Construction spending in July came in at 1.289 trillion dollars on seasonally adjusted, annual rate, only slightly above June’s figures. The seasonally adjusted construction data have now been revised back to January 2008. The downward revisions to June were large, which suggest an even weaker start to the third quarter. Total construction is now down 2.7% from a year ago, with most of the losses occurring in the private sector. Residential construction alone is off 6.6% from a year ago.
Private sector construction was hit hardest in July, with residential construction posting only small gains. Single-family construction picked up slightly, but was still in the red relative to a year ago. Multifamily construction has held up better relative to a year ago as builders are shifting to more affordable second-tier markets, but demand continues to outstrip supply. Restrictive zoning, labor shortages and higher tariffs have all increased the costs of construction, while making it more difficult for builders to move downstream where demand is the strongest. Even low mortgage rates have disappointed as they are not enough to offset the rise in prices in recent years. Residential construction is critical as it is a lead indicator when it comes to recession. It also accounts for almost half of private construction spending, which makes it one of the largest single drivers of overall construction activity.

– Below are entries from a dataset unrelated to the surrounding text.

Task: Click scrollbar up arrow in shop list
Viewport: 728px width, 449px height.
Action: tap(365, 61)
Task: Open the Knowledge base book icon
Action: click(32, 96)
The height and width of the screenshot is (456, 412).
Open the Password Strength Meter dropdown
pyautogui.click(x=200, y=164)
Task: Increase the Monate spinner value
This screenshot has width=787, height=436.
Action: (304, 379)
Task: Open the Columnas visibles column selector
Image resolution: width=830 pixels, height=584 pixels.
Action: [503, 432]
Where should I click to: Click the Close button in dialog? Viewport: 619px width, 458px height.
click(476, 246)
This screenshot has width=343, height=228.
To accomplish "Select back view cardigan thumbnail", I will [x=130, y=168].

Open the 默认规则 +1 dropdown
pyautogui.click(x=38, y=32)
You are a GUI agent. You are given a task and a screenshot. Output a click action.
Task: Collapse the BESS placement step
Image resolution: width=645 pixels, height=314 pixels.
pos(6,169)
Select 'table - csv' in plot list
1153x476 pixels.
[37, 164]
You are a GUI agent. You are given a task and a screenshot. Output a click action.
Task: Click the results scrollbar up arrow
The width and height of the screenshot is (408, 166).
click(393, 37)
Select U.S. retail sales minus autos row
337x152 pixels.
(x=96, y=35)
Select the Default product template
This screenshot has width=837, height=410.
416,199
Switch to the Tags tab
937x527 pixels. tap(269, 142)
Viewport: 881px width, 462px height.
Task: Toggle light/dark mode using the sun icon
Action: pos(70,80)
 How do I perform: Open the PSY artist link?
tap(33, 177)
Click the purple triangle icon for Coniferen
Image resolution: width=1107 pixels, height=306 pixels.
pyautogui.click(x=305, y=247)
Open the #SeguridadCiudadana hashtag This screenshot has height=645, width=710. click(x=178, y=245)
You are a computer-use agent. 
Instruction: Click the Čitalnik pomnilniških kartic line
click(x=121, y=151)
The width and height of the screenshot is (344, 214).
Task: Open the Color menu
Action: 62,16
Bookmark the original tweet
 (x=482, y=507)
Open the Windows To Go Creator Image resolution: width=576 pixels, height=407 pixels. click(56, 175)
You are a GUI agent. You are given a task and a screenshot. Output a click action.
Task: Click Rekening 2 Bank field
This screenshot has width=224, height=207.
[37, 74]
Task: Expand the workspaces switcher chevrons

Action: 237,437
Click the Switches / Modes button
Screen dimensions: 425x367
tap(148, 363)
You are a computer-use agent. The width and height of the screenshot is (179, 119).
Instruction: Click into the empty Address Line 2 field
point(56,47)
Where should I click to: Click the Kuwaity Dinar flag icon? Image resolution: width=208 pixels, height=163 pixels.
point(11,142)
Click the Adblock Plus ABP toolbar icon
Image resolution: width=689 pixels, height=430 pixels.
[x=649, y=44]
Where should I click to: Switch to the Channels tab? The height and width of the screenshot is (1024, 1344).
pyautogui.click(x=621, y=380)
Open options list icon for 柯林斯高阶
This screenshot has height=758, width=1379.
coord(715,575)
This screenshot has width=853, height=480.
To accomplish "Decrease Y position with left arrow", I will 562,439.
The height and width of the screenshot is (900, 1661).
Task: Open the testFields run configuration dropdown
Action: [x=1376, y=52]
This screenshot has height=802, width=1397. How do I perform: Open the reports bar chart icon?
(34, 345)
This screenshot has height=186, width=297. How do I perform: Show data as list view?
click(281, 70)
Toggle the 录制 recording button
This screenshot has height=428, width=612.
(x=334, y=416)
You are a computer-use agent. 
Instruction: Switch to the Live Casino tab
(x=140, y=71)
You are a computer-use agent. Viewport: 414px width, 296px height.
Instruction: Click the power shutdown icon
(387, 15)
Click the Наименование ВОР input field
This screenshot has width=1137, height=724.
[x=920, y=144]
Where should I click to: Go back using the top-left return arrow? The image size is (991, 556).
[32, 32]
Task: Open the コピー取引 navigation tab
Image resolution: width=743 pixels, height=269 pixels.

The silver lining was public sector construction, which saw a slight boost during the month. The largest year-over-year gains were in commercial construction spending by the public sector. Next up was spending on sewage and waste disposal. Federal spending on highways and roads fell sharply in July, but is up more than 60% from a year ago. Even those gains, however, are not enough to keep up with repairs, let alone make major improvements in basic infrastructure.
The damages and rebuilding associated with Hurricane Dorian have yet to be felt. However, we no longer get as large of a boost from reconstruction activity following hurricanes as we once did. Flooding is the largest problem, as many lack the flood insurance needed to cover reconstruction costs. Parts of Houston, which were ravaged by Hurricane Harvey in 2017, are still in shambles.
Separately, the Institute for Supply Management (ISM) index, dipped to below 50 (the threshold for positive industry measures) in August, the first dip below 50 since 2016. New export orders dropped to their lowest level since 2009, when trade contracted in response to the global financial crisis. The trade war with China and rising tariffs topped the list of current concerns. Employment also contracted, which marks the second shoe to drop for manufacturing. Hours worked had already fallen in recent months, as the slowdown in exports and tariffs took a bite out of manufacturing activity. This could portend a weak August employment report.
Construction and manufacturing activity are beginning to flash red signals. Either we see a cessation in the trade war with China and rebound in growth abroad, or the worries that have plagued business will seep into consumer spending. The manufacturing sector is already in a recession. The risks that losses become more broad-based are rising.